Soldering Soldering
I finished the Velleman kit that I got to practice soldering. Four LED's are supposed to lights up when a microphone picks up sound. Sensitivity can be controlled via a knob! Suprisingly it worked flawlessy once I connected the battery. I guess that means it was forgiving!
I don't understand how it works - I priortizied learning soldering - but I will try later. It has some components I'm not that familiar with (capacitors, transitors, ...) that I should learn but I'll continue understanding resistors and ohm's law first...!
I made one mistake. There was 4 transitors and I didn't noticed that one was different so two were in the wrong place. I had to de-solder which was a good experience. I used a “tennsug” (the swedish word, perhaps the english name is “tinsuck”) that sucks up the tin. I'm not sure I liked it. There is another device (some sort of net) that I think is more userfriendly. I also had to de-solder one capacitor and then move it sideways because things got crowded up top!
Summary
- If you are going to make mistakes, leave at least part of the “legs” on.
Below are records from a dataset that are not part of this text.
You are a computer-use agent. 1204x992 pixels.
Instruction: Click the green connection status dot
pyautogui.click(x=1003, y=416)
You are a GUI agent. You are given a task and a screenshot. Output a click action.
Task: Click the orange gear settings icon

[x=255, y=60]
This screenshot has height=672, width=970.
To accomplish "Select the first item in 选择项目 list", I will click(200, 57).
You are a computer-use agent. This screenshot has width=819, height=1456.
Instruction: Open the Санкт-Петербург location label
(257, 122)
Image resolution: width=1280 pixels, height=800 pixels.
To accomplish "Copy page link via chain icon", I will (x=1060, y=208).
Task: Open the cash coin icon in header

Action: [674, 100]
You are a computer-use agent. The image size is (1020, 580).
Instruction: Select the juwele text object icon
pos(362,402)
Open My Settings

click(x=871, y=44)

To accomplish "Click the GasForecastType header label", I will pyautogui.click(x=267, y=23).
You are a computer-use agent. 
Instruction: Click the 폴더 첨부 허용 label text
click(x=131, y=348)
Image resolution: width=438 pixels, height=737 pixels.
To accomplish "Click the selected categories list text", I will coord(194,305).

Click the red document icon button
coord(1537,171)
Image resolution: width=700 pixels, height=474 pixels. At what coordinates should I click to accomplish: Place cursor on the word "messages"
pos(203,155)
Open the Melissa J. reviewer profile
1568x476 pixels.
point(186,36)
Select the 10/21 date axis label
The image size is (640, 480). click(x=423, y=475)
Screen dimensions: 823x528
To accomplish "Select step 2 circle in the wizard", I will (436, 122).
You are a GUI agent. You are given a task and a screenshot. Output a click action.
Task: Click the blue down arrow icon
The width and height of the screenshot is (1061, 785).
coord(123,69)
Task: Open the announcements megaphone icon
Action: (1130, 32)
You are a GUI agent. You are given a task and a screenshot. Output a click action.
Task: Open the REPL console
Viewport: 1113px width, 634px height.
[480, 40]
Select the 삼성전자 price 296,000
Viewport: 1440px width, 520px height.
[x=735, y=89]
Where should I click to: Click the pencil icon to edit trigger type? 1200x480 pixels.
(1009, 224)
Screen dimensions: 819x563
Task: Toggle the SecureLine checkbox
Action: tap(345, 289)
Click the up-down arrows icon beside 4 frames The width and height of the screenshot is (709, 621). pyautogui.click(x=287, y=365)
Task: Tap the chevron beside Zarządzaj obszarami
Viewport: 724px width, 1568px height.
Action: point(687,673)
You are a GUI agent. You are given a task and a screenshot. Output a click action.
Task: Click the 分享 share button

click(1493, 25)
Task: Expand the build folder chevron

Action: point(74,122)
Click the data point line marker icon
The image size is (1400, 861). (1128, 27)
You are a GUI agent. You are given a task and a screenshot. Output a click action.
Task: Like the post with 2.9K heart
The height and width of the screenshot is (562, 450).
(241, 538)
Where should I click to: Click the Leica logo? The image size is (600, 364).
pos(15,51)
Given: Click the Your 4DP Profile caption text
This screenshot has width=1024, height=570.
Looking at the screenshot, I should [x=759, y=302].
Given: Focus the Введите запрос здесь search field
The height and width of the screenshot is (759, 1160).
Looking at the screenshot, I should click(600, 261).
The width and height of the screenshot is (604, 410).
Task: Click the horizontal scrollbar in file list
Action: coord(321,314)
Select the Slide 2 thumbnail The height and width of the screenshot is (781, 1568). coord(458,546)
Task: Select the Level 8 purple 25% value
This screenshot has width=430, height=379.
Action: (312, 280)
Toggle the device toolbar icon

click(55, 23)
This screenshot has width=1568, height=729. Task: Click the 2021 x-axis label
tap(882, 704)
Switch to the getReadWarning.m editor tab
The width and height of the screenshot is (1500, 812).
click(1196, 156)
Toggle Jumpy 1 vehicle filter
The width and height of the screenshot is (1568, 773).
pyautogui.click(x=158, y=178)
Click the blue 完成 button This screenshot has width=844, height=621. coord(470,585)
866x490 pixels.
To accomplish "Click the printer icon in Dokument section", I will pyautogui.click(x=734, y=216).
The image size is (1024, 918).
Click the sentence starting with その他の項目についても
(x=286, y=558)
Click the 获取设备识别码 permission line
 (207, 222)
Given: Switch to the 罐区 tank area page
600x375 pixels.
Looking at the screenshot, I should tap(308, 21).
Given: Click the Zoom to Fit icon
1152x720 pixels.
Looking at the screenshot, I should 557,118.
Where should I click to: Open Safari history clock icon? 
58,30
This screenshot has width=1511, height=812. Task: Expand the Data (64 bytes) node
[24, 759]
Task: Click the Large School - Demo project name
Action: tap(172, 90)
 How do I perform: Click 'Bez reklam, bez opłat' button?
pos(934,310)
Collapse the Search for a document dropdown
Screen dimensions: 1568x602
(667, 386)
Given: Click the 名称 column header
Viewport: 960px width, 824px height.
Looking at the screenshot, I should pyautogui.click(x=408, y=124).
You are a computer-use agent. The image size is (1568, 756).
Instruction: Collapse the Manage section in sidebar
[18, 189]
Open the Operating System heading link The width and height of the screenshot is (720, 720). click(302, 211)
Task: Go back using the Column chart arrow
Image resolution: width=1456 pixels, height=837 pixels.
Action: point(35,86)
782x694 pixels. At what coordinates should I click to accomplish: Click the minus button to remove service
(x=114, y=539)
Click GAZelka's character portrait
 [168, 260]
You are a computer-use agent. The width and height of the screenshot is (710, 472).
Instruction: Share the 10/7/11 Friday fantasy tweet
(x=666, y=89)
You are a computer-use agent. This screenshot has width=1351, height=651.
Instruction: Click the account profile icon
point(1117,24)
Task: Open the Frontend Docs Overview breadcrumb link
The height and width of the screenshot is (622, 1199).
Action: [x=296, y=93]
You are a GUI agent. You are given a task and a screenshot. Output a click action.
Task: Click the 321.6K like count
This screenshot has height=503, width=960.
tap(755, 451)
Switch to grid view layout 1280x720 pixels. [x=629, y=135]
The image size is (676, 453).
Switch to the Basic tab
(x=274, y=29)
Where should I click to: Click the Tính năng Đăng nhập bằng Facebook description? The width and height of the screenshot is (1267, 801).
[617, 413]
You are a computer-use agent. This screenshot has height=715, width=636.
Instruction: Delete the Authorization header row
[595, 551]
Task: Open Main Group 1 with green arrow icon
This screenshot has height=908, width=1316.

It is tempting to cut them all quite short once soldered to make it less confusing on the underside, but if you have to de-solder and move them it is nice to have some leg-room. Ha-ha.
- I got a hint to heat up the component+connection point, not the tin. I tried it both way and heating up the tin worked very well when I just wanted to get to finish, but the result was not as good.
- Some connection points were merged via tin. Happily they were supposed to be connected anyway, but it was hard to tell after the fact since the instructions had no image of the PCB underside (without the components). Once they were tin coverred I could not see if there was a connection or not. I could often deduce it from the circuit diagram but once I felt lost!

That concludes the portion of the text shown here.